> On Thu, 29 Jan 1998, Richard Coates wrote:
> > Further to my previous reply, I am also interested in the
> > following words, and wondered if anyone was prepared to accept
> > the view that they contain examples of the same noun-forming
> > suffix:
> > Ir bunadhas, W dinas and (OW) camas, ScGael caolas
> There's the OI masc. ending -us, mainly used to form abstract
> nouns from adjectives, which Thurneysen ventured might come
> from IE *-es-tu-. Examples he gives (see para. 259 of the
> Grammar) include "bindius" from "bind" (melodious) and
> "inruccus" from "inricc" (worthy). ScGael "caolas" would
> seem to fit that pattern, based on "ca/el" (narrow). The
> ending was also added less often to a noun, as to "comarbae"
> (heir) to form "comarbus" (heirship), which would account
> for "bunadas" [modern "bunu/s"] as a derivative of "bunad"
> (origin, basis).
> Thurneysen give a lot more examples, including "mo/ra/lus"
> (= noun "moral, moral signification") which is interesting
> in that it seems to be a late naturalization of the Latin
> adjective "moralis" by means of the the native ending -us.

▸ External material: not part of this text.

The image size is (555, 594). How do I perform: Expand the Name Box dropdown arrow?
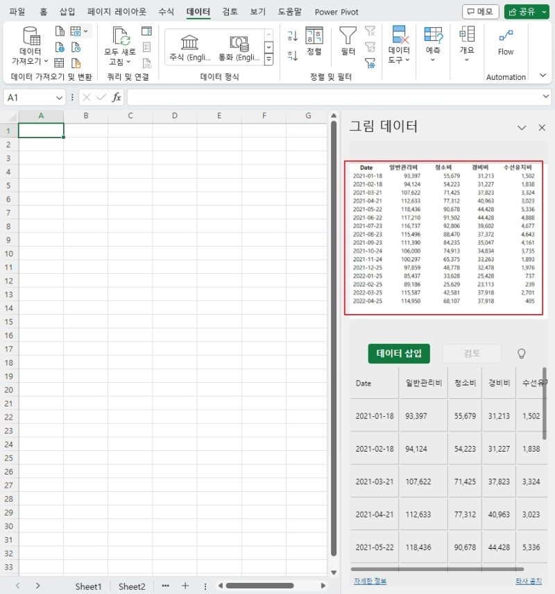coord(59,98)

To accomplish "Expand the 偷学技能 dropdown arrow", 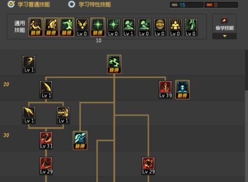I will click(x=224, y=36).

> The noun "dorchatu" (darkness) later reduntantly takes on
> the ending -us, giving "dorchatus" (darkness), so -us does
> seem to remain productive fairly late. Many of these words
> in -us, -as are still common in the modern language (ionracas,
> faiti/os, dorchadas) and I imagine that any abstract noun
> ending in -as would be a candidate. Words that spring to
> mind that are not on Thurneysen's list are "ci/ocras" (OI
> ci/ccaras - greed) and "di/ocas". Someone with a good search
> program could perhaps examine the disc-based version of the
> O/ Do/naill dictionary, or one of the on-line dictionaries
> for such words, if that would be helpful.